Problem - Once the images are set aside, output the listing exactly as it stands.

Provided records -

=== Section Start ===

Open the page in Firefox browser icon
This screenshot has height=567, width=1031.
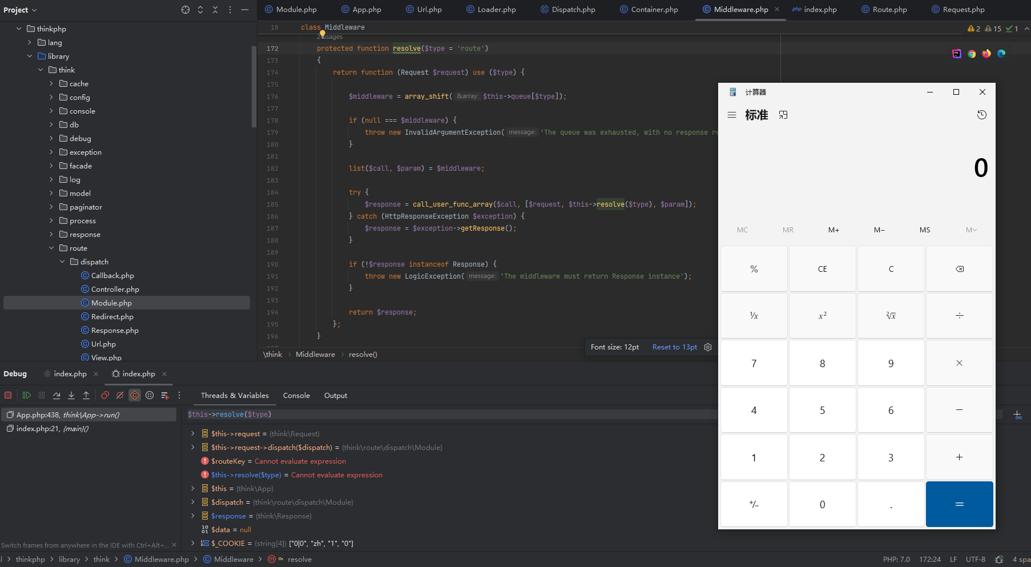pyautogui.click(x=986, y=54)
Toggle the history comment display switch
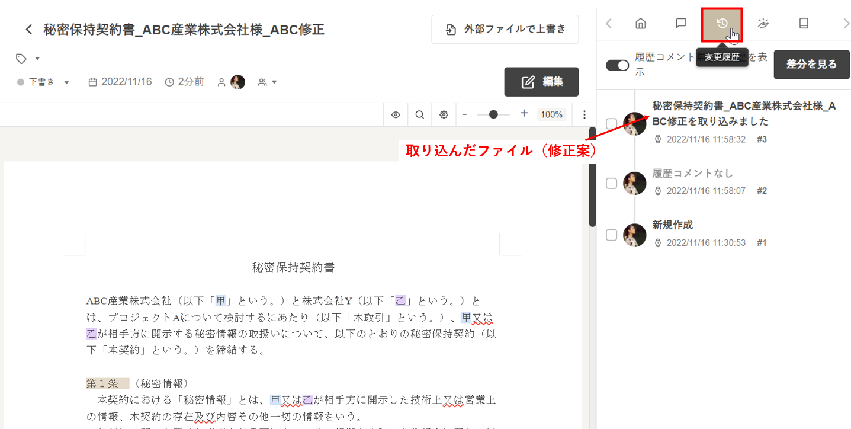 (617, 65)
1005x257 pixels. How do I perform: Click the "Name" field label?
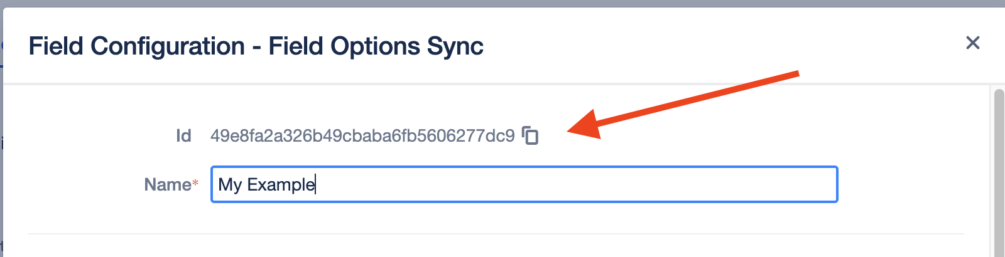pos(167,184)
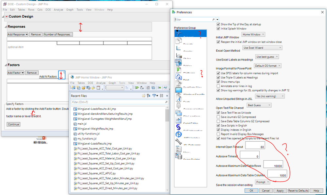
Task: Enable Annotate error lines in log
Action: (218, 86)
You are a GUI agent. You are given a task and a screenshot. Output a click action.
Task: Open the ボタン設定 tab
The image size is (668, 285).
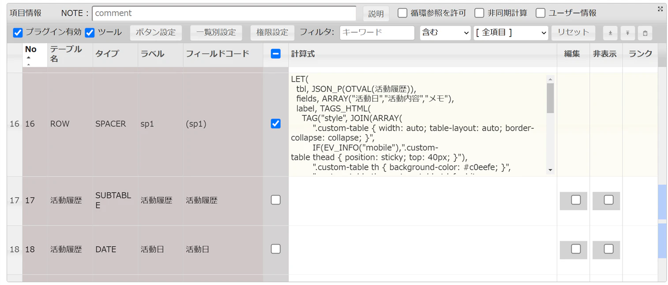coord(156,33)
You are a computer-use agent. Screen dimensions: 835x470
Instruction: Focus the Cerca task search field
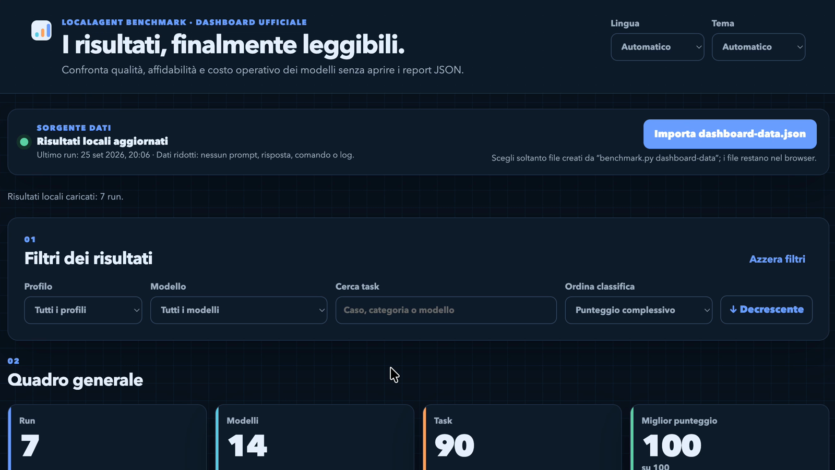pos(446,310)
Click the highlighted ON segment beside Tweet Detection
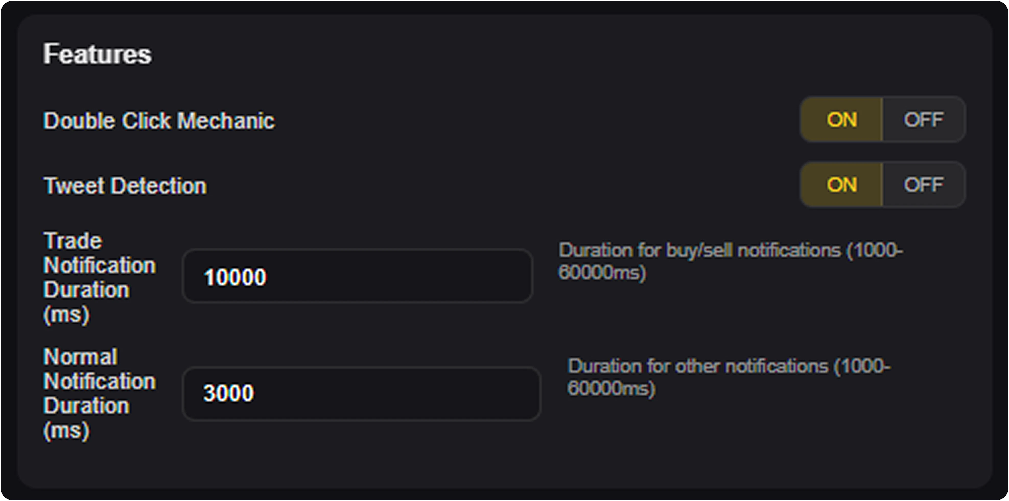This screenshot has height=501, width=1009. (842, 185)
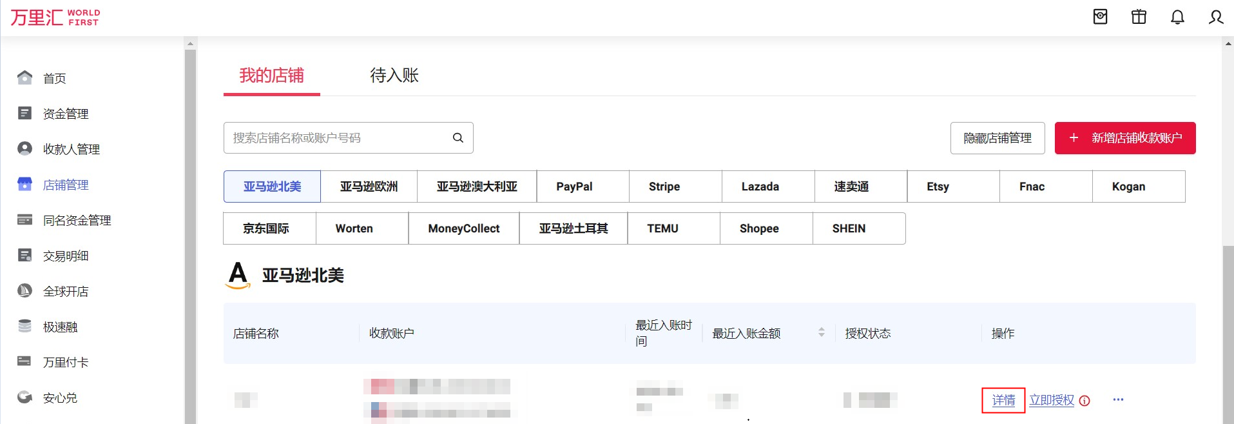Switch to the 待入账 tab

(394, 76)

=== Section End ===

Exercise result -
Open the page in Firefox browser icon
This screenshot has height=567, width=1031.
pyautogui.click(x=986, y=54)
Toggle the history comment display switch
 (617, 65)
1005x257 pixels. How do I perform: Click the "Name" field label?
pos(167,184)
Task: Enable Annotate error lines in log
Action: (218, 86)
You are a GUI agent. You are given a task and a screenshot. Output a click action.
Task: Open the ボタン設定 tab
The image size is (668, 285).
coord(156,33)
You are a computer-use agent. Screen dimensions: 835x470
Instruction: Focus the Cerca task search field
pos(446,310)
Click the highlighted ON segment beside Tweet Detection
This screenshot has height=501, width=1009. (842, 185)
Switch to the 待入账 tab

(394, 76)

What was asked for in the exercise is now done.